## Exercise description
Apart from the pictures, every record here must be copied word for word.

[Stored records]
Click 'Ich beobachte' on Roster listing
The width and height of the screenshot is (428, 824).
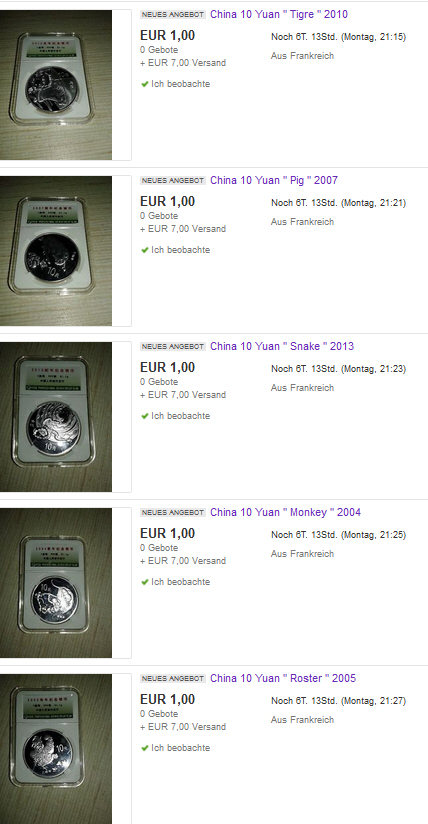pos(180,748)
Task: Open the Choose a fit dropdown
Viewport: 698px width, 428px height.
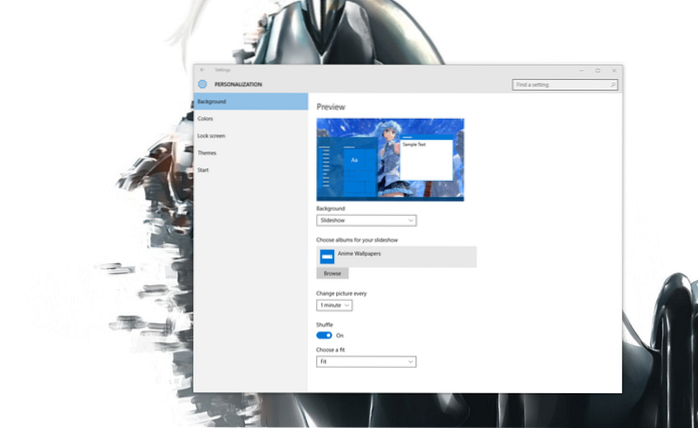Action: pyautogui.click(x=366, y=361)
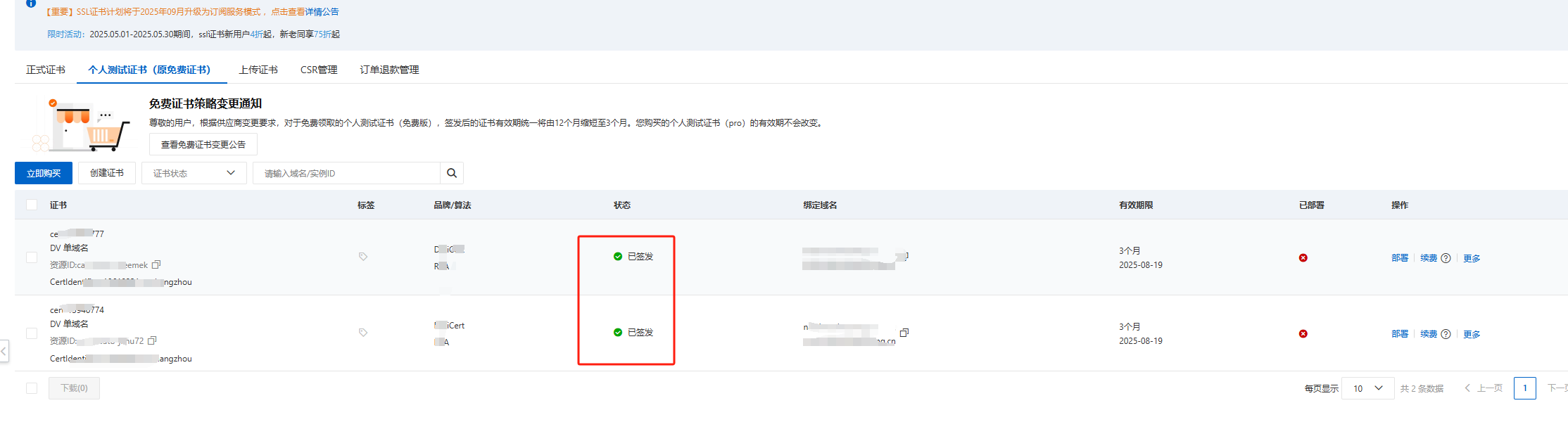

## Response area
Click 'Ich beobachte' on Roster listing
The width and height of the screenshot is (428, 824).
pos(180,748)
Task: Open the Choose a fit dropdown
Viewport: 698px width, 428px height.
Action: pyautogui.click(x=366, y=361)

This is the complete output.